Copy out the rows below word for word, starting at the line that contains "Click the ZQM5 contract cell" and ending at the line that contains "Action: pos(962,266)", with both of those lines included.

──────── Input ────────

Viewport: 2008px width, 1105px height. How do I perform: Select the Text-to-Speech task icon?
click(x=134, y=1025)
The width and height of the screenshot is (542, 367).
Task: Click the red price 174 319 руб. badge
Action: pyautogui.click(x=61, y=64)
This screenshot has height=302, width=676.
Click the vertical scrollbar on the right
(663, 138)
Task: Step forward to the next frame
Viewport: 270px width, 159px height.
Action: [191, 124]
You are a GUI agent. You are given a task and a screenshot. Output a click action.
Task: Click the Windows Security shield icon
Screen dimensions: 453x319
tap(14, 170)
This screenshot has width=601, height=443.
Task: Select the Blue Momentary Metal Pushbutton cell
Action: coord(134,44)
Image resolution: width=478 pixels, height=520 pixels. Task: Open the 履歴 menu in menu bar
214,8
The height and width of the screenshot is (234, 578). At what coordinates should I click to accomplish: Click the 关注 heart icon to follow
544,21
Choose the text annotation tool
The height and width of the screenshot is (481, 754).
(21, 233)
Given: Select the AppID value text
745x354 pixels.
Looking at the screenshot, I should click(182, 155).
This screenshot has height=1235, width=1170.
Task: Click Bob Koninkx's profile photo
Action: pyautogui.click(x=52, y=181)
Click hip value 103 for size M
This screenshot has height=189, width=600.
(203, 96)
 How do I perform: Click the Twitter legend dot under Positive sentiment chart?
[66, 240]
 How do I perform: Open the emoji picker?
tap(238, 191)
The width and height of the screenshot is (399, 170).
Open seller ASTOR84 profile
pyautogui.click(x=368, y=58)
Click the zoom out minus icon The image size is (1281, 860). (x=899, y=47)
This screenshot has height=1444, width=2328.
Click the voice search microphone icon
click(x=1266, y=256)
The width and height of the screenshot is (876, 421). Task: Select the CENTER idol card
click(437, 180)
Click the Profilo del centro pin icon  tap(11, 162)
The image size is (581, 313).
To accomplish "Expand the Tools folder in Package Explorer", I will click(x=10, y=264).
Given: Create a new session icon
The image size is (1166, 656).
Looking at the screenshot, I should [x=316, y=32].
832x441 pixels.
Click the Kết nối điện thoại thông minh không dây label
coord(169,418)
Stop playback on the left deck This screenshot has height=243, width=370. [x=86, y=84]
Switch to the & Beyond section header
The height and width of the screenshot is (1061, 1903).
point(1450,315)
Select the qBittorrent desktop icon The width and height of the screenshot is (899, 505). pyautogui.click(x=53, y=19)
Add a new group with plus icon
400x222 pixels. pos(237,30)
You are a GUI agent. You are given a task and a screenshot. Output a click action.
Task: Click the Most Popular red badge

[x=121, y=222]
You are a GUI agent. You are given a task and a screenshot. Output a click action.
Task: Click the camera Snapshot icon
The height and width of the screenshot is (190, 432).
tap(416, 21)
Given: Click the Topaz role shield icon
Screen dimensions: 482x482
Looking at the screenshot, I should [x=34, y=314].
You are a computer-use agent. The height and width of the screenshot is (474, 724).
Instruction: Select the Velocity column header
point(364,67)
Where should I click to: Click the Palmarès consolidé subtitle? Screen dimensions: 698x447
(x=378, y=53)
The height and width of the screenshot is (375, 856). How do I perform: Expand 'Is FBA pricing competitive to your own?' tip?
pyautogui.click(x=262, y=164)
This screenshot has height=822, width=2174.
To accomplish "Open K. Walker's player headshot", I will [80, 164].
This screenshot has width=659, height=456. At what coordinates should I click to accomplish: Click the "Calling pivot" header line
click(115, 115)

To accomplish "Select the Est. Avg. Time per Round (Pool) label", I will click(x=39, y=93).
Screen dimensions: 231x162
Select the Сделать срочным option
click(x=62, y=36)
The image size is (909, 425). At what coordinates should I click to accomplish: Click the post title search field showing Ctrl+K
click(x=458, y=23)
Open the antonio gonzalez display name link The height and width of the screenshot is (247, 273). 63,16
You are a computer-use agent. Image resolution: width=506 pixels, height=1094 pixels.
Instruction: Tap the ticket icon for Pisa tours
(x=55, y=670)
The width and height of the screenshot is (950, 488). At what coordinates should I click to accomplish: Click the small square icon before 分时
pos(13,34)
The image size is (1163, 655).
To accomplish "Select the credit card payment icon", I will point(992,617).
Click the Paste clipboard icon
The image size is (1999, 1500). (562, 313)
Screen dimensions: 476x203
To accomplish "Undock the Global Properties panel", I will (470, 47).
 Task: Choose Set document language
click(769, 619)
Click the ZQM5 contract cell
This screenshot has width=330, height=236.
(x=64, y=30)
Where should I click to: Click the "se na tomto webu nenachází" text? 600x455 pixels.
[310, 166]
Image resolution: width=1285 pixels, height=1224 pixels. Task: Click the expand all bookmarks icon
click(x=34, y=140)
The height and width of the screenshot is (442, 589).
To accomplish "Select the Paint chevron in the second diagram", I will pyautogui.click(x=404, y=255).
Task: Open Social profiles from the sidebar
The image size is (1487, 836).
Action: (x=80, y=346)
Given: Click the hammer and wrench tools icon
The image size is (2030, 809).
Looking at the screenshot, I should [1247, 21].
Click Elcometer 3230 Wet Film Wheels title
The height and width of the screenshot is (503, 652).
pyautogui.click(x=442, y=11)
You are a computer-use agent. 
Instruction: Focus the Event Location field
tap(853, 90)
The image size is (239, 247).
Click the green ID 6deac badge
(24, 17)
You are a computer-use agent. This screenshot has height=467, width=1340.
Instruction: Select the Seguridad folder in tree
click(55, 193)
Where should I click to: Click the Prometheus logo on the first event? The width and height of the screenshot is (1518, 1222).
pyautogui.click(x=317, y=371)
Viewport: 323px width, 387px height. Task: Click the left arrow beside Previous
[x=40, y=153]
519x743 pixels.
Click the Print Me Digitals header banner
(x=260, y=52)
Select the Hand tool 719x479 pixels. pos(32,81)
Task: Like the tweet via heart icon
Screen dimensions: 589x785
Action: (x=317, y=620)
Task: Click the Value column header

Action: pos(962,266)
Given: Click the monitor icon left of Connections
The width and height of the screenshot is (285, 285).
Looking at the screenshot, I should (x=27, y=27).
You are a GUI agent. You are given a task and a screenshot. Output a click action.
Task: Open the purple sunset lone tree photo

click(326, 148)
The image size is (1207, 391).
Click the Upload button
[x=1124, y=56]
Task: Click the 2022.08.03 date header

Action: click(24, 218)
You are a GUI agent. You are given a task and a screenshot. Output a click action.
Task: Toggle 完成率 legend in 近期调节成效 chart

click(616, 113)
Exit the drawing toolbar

────────

** Worked solution **
Click the ZQM5 contract cell
This screenshot has width=330, height=236.
(x=64, y=30)
Where should I click to: Click the "se na tomto webu nenachází" text? 600x455 pixels.
[310, 166]
Image resolution: width=1285 pixels, height=1224 pixels. Task: Click the expand all bookmarks icon
click(x=34, y=140)
The height and width of the screenshot is (442, 589).
To accomplish "Select the Paint chevron in the second diagram", I will pyautogui.click(x=404, y=255).
Task: Open Social profiles from the sidebar
The image size is (1487, 836).
Action: (x=80, y=346)
Given: Click the hammer and wrench tools icon
The image size is (2030, 809).
Looking at the screenshot, I should [1247, 21].
Click Elcometer 3230 Wet Film Wheels title
The height and width of the screenshot is (503, 652).
pyautogui.click(x=442, y=11)
You are a computer-use agent. 
Instruction: Focus the Event Location field
tap(853, 90)
The image size is (239, 247).
Click the green ID 6deac badge
(24, 17)
You are a computer-use agent. This screenshot has height=467, width=1340.
Instruction: Select the Seguridad folder in tree
click(55, 193)
Where should I click to: Click the Prometheus logo on the first event? The width and height of the screenshot is (1518, 1222).
pyautogui.click(x=317, y=371)
Viewport: 323px width, 387px height. Task: Click the left arrow beside Previous
[x=40, y=153]
519x743 pixels.
Click the Print Me Digitals header banner
(x=260, y=52)
Select the Hand tool 719x479 pixels. pos(32,81)
Task: Like the tweet via heart icon
Screen dimensions: 589x785
Action: (x=317, y=620)
Task: Click the Value column header

Action: pos(962,266)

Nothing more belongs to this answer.